Arcana Processing

Submodules

arcana.processing.data_processing module

This module is for data preparation for the model. It includes the following functions: 1. get_data_for_model: get the data for the model 2. data_splits: split the data into train, validation and test data 3. standardize_data: standardize the data based on the train data 4. tensorized_and_pad: convert the data to tensor and pad them 5. pad_the_splits: pad the train, validation and test data 6. prepare_data_for_model: main functions for data preparation

class arcana.processing.data_processing.DataPreparation(general_config, data_config, procedure_config)

Bases: object

Data preparation class

data_splits(data, ratio)

Split the data into train, validation and test data

get_data_for_model()

Get the data for the model

get_max_available_scaled_cycle()

Get the maximum available scaled cycle

pad_the_splits(train, val, test)

Pad the train, validation and test data

Parameters:
  • train (pandas dataframe) – train data

  • val (pandas dataframe) – validation data

  • test (pandas dataframe) – test data

Returns:
  • padded_train (list) – list of padded train data

  • padded_val (list) – list of padded validation data

  • padded_test (list) – list of padded test data

prepare_data_for_model()

Main functions for data preparation

prepare_test_data_for_pretrained_model()

Prepare the test data for the pretrained model.
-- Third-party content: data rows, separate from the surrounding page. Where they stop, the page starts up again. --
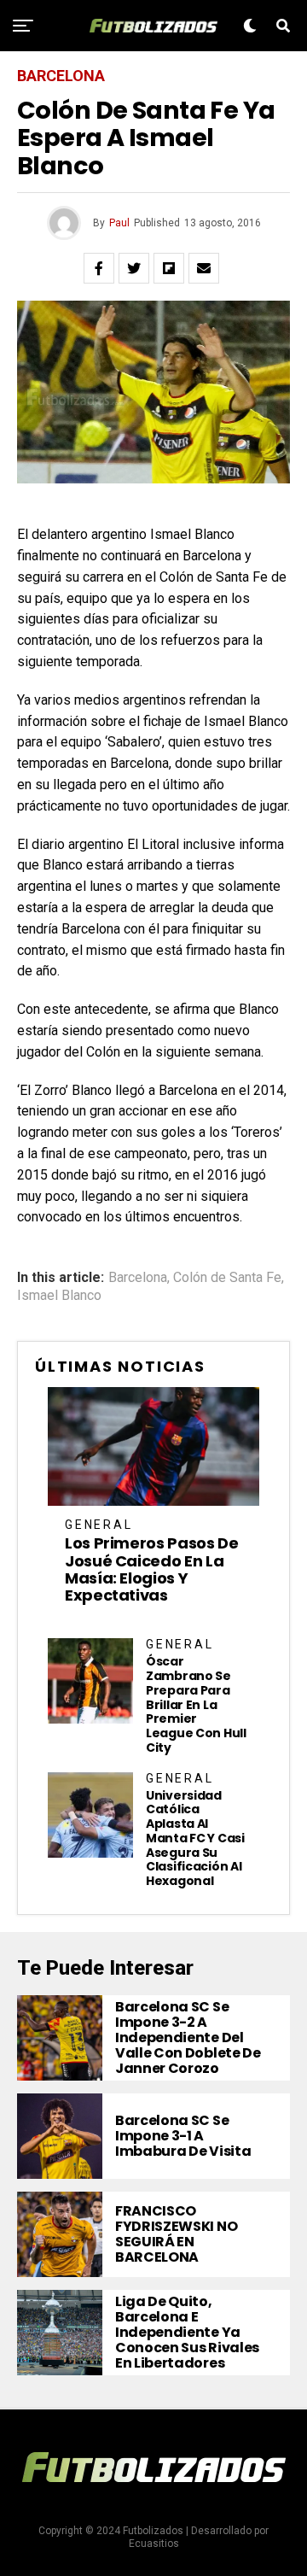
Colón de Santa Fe (227, 1278)
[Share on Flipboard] (169, 268)
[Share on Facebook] (99, 268)
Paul (119, 223)
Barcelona (137, 1278)
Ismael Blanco (59, 1296)
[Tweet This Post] (134, 268)
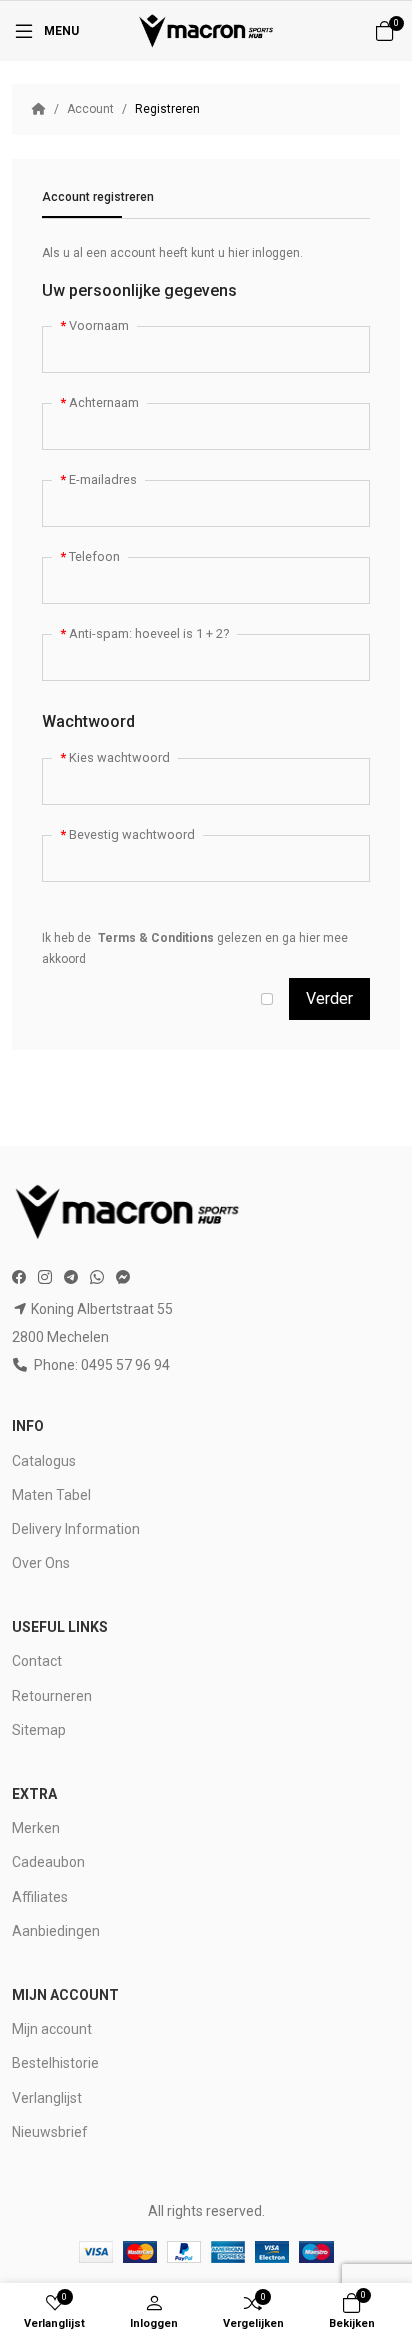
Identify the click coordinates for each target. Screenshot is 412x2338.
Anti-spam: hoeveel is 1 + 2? (149, 633)
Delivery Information (76, 1529)
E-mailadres (103, 479)
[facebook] (22, 1277)
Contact (37, 1661)
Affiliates (40, 1897)
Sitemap (39, 1730)
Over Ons (41, 1563)
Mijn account (52, 2029)
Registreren (167, 109)
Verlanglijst (47, 2098)
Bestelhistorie (55, 2063)
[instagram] (45, 1277)
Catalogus (44, 1461)
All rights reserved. (206, 2211)
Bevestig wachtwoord (132, 834)
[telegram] (71, 1277)
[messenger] (123, 1277)
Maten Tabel (51, 1495)
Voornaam (99, 325)
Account (90, 109)
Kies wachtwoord (119, 757)
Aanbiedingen (56, 1931)
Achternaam (104, 402)
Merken (36, 1828)
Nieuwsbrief (50, 2132)
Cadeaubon (48, 1862)
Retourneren (52, 1696)
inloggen (276, 253)
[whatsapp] (97, 1277)
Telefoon (94, 556)
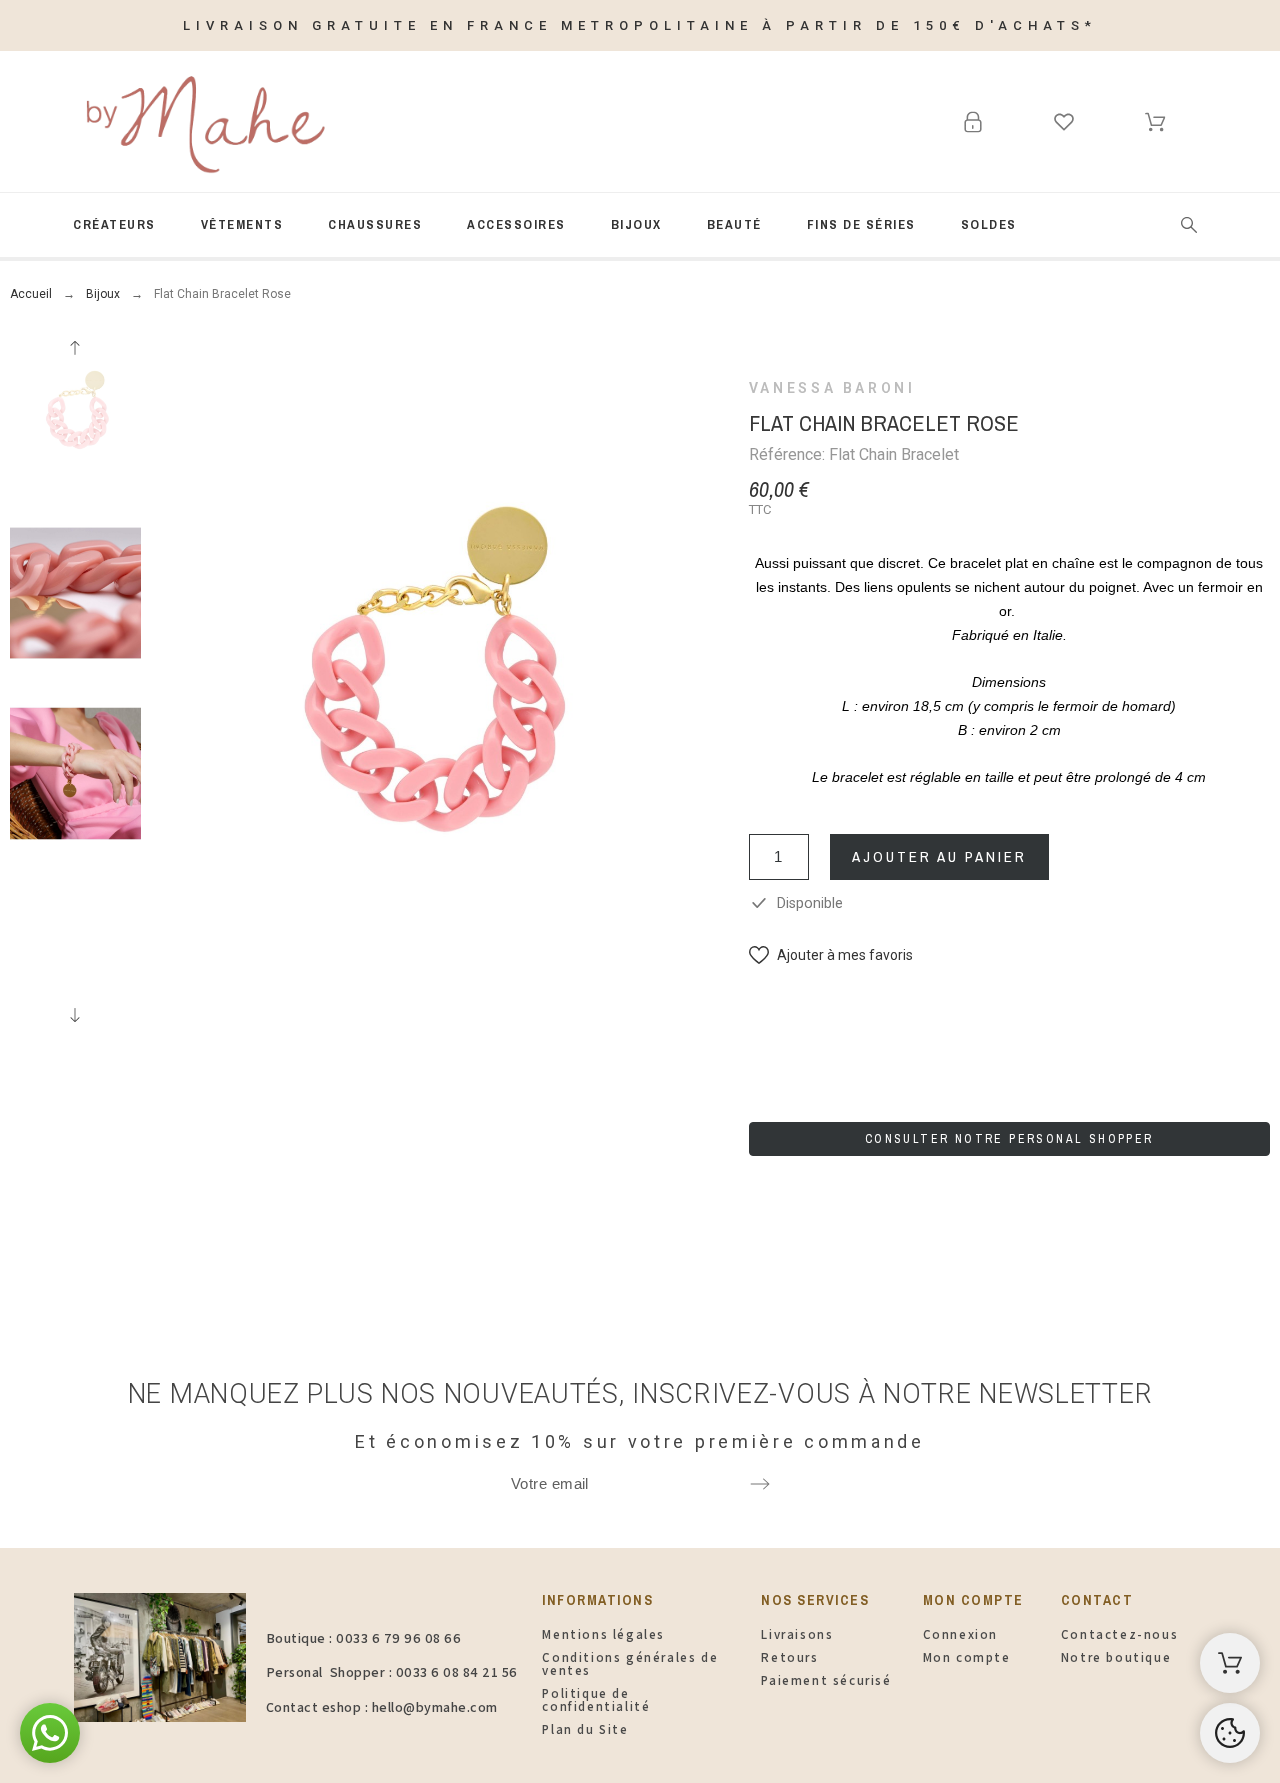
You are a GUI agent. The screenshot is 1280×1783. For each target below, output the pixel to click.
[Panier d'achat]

This is used for the finetuning

standardize_data()

Standardize the data based on the train data

tensorized_and_pad(data, padded_data, data_lengths)

Convert the data to tensor and pad them

Parameters:
  • data (pandas dataframe) – data to be converted to tensor

  • padded_data (list) – list of padded data

  • data_lengths (list) – list of data lengths

Returns:
  • padded_data (list) – list of padded data

  • data_lengths (list) – list of data lengths

Module contents